KITABONLINE.net – Ketika Anda mempelajari bahasa Arab, pasti menemukan dua istilah yang sering muncul, yaitu mu’rab dan mabni. Keduanya ini sangat erat kaitannya dengan perubahannya akhir suatu kalimat. Oleh karena itu, memahami pengertian mu’rab dan mabni ini sangatlah penting khususnya bagi Anda yang ingin mendalami bahasa Arab.
Apa Itu Mu’rab?
Mu’rab adalah isim yang bisa dimasuki i’rab yakni keadaan sebuah kalimat yang akhirnya bisa berubah-ubah yang disebabkan oleh ‘amil, seperti contoh berikut ini:
– قَامَ زَيْدٌ
– رَأَيْتُ زَيْدًا
– مَرَرْتُ بِزَيْدٍ
Lafadz zaid (زيد) bisa berubah-rubah, ada yang dibaca rofa’ (harakat dhommah), dibaca nashob (harakat fathah) dan dibaca jar (harakat kasrah). Perubahan inilah yang disebut dengan mu’rab.
Atau dengan pengertian lain, mu’rab adalah kalimat yang tidak memiliki keserupaan dengan kalimat huruf, seperti أَرْضٌ dan سَمَاءٌ. Adapun yang dimaksud dengan keserupaan disini adalah keserupaan yang mendekatkan pada kalimat huruf.
Apa itu Mabni?
Mabni merupakan kebalikan dari mu’rab yakni kalimat yang akhirnya tidak bisa berubah sebab amil.
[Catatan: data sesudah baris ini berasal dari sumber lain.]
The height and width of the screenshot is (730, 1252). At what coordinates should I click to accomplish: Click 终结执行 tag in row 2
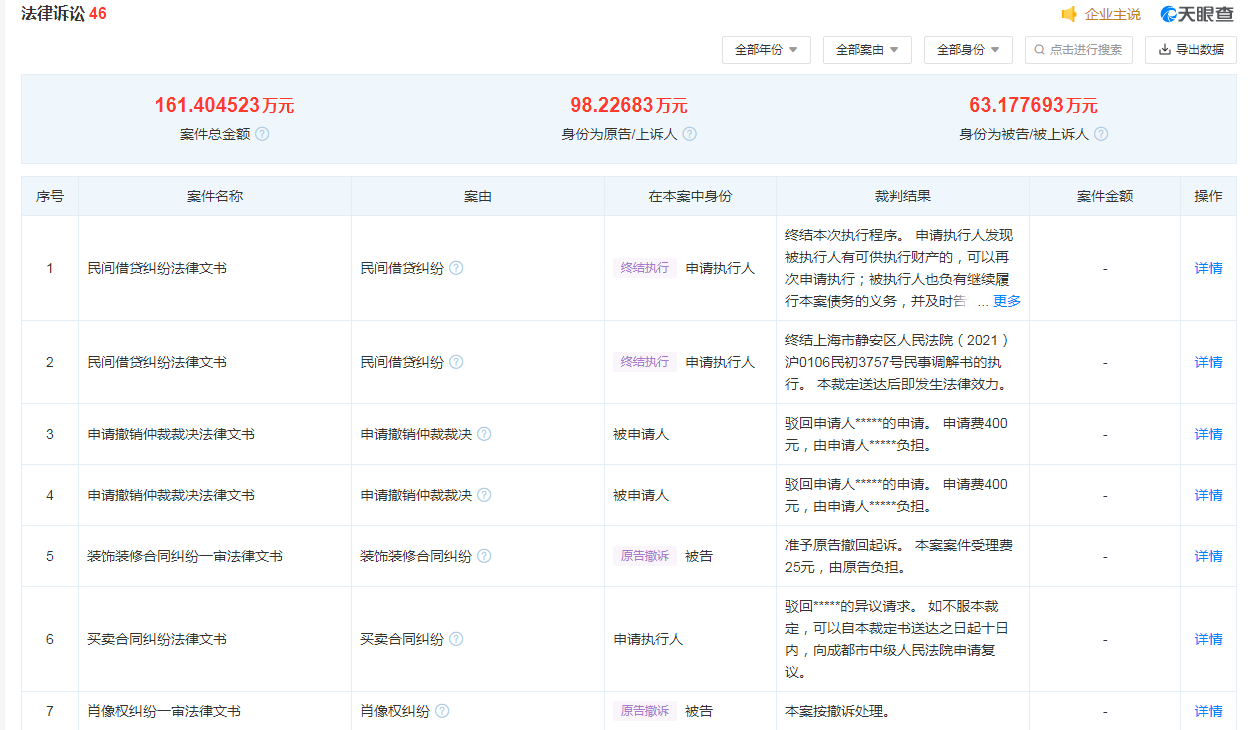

Adapun penyebab kemabnian kalimat isim ini karena sangat menyerupai dengan kalimat huruf. Keserupaan ini bisa berupa:
1). Wadl’iy
Yaitu menyerupai dalam asal cetak kalimat huruf yang hanya terdiri dari satu huruf, seperti hamzah istifham (أ), atau dua huruf, seperti لَمْ. Adapun kalimat isim yang hanya terdiri dari satu huruf, seperti dhomir تَ, atau dua huruf seperti dhomir نَا, maka dihukumi mabni.
2). Ma’nawiy
Yaitu menyerupai dalam mempunyai makna seperti makna kalimat huruf. Misalnya makna istifham (pertanyaan), syarat dan isyarat. Apabila terdapat kalimat isim yang menunjukkan makna huruf, maka dihukumi mabni, seperti مَتَى yang menunjukkan makna istifham (bermakna “kapankah?”) atau syarat (bermakna “tatkala”), dan هَنَا (bermakna “disini”).
3). Isti’maliy
Yaitu penggunaan kalimat isim yang menyamai dengan penggunaan kalimat huruf, seperti huruf-hurf jar yang bisa mengejarkan kalimat isim tetapi tidak bisa dijarkan oleh kalimat lain, maka dihukumi mabni, seperti isim fi’il yakni kalimat-kalimat isim yang menunjukkan makna kalimat fi’il, seperti lafadz آمِيْنَ yang menunjukkan makna اِسْتَجِبْ.
4). Iftiqariy
Yaitu selalu membutuhkannya kalimat isim terhadap jumlah atau penganti jumlah, sebagaimana kalimat kalimat huruf yang selalu membutuhkan jumlah agar menunjukkan makna. Seperti isim maushul yang selalu membutuhkan jumlah sebagai shilahnya dan seperti lafadz إِذْ, إِذَا dan حَيْثُ yang wajib diidhofahkan dengan jumlah.
Jadi, dapat disimpulkan bahwa isim-isim mabni itu hanya ada 6 yakni isim dhomir (syibeh wadl’iy), isim syarat, isim istifham, isim isyarat (syibeh maknawiy), isim fi’il (syibeh isti’maliy) dan isim maushul (syibeh iftiqariy).